Consequently, the Court finds that the Defendants shall be sanctioned in accordance with the Court's February 17, 2005, order which required the Defendants to pay the Plaintiff's reasonable attorney's fees and expenses. The Plaintiff submitted an itemized list of fees and expenses. In the absence of the Defendants' timely objection thereto, the amount of $821.00 is deemed reasonable. Hence, for unreasonably and vexatiously multiplying the proceedings in this case, the Defendants' shall be sanctioned $821.00 plus another $179.00 for a total amount of $1000.00 payable to the Plaintiff within ten days of the date of this order.

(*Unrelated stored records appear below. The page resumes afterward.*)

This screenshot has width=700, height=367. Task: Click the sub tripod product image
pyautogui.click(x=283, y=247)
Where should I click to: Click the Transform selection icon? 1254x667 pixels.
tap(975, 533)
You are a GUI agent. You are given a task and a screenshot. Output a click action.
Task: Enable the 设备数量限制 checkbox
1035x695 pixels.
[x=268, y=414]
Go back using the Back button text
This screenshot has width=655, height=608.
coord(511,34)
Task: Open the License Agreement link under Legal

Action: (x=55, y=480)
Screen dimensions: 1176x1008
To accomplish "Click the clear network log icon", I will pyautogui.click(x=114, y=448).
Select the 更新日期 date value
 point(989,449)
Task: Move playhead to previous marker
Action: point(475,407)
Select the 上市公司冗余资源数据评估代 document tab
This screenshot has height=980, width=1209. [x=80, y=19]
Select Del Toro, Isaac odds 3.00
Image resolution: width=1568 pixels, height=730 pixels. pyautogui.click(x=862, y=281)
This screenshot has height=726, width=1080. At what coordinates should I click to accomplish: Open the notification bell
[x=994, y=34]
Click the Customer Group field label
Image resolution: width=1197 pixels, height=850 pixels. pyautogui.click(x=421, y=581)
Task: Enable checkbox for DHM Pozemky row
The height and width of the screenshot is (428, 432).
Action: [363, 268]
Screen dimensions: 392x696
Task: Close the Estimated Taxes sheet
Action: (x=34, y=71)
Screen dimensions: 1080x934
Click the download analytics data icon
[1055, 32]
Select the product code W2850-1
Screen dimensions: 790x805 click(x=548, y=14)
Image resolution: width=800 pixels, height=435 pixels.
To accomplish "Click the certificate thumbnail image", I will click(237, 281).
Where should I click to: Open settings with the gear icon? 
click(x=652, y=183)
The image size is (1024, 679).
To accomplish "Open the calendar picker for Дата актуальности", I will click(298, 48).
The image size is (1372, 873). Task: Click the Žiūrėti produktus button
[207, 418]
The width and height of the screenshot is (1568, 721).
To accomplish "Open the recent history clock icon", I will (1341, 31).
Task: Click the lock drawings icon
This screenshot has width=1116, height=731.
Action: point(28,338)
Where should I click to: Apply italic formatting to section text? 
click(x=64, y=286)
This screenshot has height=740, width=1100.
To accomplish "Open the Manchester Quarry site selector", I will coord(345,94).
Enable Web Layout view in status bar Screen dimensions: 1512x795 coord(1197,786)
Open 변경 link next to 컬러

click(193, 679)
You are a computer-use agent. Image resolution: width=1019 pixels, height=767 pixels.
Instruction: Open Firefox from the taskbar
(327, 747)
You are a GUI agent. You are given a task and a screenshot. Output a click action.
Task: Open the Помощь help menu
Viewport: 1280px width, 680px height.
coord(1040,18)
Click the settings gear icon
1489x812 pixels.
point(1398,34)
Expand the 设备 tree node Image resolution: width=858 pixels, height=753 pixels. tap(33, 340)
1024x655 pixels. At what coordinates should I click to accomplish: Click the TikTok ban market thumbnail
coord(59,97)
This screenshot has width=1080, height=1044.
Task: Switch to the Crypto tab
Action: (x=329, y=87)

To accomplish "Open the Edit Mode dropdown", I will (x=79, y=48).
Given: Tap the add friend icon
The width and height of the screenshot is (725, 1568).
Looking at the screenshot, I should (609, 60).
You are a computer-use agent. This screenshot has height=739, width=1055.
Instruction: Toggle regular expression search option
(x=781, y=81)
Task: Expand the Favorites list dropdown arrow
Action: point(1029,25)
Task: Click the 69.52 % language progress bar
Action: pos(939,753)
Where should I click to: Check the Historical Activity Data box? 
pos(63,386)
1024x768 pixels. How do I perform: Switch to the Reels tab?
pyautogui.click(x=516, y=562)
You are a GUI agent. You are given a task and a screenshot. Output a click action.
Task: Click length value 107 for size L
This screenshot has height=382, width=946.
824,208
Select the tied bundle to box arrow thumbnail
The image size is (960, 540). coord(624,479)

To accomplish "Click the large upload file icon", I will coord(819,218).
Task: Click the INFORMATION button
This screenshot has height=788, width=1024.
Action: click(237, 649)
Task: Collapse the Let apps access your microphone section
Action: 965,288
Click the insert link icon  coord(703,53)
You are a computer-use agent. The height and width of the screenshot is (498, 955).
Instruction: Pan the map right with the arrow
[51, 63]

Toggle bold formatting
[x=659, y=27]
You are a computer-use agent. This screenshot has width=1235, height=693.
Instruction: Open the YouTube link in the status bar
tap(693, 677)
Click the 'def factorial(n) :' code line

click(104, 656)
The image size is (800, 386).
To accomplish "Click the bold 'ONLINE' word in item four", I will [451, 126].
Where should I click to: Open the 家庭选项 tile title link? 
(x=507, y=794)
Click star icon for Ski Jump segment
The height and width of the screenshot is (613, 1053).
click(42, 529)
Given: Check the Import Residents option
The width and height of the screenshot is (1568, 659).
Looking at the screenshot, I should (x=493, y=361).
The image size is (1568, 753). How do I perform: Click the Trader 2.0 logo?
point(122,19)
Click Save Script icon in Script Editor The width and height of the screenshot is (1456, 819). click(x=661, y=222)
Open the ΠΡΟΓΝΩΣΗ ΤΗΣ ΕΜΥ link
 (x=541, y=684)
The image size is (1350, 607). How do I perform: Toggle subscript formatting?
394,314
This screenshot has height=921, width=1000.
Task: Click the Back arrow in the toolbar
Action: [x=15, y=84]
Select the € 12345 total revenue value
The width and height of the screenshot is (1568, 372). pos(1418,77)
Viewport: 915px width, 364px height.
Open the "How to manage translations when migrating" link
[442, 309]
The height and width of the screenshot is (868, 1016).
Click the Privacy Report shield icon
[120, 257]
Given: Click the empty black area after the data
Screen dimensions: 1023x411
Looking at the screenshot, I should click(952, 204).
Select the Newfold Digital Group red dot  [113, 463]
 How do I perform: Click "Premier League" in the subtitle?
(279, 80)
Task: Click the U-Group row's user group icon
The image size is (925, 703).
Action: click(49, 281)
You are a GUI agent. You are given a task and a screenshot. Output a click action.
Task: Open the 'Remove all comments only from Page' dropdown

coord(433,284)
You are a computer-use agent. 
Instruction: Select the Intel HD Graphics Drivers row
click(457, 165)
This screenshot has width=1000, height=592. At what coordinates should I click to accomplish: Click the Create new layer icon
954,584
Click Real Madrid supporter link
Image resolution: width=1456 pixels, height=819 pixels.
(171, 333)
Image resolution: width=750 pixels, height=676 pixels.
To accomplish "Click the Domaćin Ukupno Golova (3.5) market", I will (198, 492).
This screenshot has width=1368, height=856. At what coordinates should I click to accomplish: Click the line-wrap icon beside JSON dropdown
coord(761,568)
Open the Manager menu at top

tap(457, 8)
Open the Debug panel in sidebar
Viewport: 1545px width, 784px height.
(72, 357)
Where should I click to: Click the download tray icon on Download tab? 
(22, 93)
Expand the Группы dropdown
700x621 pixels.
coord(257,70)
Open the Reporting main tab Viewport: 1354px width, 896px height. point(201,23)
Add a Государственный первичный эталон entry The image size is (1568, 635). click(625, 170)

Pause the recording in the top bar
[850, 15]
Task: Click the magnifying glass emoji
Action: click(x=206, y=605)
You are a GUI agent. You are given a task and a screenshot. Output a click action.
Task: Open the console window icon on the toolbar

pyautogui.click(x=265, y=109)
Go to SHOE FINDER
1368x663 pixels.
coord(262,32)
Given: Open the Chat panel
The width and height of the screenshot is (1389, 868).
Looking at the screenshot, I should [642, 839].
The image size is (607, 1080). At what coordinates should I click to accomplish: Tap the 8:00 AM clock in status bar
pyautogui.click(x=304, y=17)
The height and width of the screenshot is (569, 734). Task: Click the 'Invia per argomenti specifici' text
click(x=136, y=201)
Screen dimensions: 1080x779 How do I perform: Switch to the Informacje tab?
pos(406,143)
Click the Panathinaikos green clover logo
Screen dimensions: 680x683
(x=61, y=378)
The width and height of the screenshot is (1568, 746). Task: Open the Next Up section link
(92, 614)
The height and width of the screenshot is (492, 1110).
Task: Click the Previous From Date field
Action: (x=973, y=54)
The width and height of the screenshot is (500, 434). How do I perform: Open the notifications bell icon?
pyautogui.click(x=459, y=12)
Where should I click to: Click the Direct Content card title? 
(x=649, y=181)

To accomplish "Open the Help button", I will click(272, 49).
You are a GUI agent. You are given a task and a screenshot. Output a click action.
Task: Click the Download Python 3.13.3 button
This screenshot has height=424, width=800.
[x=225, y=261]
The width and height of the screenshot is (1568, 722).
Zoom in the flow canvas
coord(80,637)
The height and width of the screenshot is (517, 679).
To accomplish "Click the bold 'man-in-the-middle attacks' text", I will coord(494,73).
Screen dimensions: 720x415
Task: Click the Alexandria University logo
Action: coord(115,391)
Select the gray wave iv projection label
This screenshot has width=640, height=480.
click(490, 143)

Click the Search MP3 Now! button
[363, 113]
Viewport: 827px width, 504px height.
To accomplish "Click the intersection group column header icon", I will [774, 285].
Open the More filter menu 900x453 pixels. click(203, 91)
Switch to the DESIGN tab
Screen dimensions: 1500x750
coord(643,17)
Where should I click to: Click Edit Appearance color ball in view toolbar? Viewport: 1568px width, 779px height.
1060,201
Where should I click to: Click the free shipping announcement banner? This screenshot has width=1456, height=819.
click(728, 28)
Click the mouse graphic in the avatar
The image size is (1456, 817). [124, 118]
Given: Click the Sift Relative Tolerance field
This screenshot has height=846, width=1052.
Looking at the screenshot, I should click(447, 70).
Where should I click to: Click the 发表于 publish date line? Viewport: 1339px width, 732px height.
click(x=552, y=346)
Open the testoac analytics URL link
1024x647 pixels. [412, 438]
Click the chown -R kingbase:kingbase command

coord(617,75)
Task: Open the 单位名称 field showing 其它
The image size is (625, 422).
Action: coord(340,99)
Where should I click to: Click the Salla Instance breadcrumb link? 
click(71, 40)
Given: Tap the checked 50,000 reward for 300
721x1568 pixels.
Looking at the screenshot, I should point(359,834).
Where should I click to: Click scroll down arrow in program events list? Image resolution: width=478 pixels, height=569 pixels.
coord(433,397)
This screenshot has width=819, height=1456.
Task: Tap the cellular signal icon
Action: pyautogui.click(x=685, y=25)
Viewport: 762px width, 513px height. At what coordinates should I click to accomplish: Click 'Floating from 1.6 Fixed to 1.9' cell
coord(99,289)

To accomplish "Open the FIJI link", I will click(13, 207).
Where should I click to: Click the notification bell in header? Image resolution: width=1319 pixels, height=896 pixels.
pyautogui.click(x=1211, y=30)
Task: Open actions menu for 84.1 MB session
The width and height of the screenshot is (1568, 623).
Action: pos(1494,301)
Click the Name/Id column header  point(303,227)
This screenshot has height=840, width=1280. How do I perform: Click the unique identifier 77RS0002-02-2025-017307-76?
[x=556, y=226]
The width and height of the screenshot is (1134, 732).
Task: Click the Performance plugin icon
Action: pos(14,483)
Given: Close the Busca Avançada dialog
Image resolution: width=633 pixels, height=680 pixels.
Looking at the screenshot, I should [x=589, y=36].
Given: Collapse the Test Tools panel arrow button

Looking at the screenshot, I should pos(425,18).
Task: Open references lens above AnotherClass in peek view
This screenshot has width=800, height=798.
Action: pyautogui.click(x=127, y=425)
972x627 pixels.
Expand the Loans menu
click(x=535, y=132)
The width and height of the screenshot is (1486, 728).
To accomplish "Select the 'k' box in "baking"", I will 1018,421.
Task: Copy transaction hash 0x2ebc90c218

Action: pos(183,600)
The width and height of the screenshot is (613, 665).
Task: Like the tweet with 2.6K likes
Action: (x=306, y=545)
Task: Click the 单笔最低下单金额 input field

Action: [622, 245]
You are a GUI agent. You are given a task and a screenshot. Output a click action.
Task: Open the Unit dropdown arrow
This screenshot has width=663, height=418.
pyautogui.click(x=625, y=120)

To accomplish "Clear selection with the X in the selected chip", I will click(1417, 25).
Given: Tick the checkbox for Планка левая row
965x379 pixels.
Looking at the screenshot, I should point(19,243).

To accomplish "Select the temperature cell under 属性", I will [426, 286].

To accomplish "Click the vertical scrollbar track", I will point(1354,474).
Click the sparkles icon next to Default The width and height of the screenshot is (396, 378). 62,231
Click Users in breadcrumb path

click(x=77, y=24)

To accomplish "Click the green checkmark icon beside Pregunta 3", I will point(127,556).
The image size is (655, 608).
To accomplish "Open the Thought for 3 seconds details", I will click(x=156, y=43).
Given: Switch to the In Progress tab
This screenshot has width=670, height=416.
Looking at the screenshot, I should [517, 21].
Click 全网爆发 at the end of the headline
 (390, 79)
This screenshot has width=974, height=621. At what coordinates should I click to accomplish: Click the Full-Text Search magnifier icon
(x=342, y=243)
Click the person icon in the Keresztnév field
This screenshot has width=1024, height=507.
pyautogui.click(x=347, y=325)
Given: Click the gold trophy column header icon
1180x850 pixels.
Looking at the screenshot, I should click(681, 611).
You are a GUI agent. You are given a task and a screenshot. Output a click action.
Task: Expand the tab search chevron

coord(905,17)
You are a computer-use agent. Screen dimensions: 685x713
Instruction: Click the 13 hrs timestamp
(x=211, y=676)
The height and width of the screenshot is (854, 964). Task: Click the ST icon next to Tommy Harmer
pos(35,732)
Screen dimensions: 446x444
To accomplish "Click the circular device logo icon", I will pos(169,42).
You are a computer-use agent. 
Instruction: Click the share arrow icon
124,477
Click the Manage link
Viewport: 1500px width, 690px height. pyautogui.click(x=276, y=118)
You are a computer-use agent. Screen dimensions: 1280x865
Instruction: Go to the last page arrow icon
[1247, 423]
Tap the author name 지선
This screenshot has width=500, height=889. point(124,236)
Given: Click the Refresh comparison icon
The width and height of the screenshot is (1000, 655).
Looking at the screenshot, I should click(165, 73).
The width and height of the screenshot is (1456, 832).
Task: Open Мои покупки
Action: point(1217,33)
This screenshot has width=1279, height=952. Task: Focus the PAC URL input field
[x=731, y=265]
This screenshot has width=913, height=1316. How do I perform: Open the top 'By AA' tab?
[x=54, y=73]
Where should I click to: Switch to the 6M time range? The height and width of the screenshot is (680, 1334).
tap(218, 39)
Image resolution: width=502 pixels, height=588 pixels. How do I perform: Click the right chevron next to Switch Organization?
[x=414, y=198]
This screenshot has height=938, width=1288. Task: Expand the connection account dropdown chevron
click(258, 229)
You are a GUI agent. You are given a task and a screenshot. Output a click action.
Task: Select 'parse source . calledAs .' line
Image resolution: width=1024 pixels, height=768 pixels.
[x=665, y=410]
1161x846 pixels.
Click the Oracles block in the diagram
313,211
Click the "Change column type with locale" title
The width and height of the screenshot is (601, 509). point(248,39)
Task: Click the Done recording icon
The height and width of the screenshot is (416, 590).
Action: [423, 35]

In accordance with Fifth Circuit precedence, no hearing is required. This Court is unfortunately intimately familiar with the present litigation and the parties involved.
D. Conclusion
Notwithstanding the existence of complete diversity and the requisite amount in controversy, this case represents and involves a purely domestic matter best resolved by state courts. Hence, the Court declines to entertain the dispute pursuant to the domestic relations exception to federal diversity jurisdiction. Furthermore, in light of the Defendants' unreasonable, vexatious and often bizarre behavior, sanctions are appropriate and the Defendants' are ordered to pay the Plaintiff's reasonable attorney's fees and expenses as outlined above.A separate judgment in accordance with this opinion shall issue this day.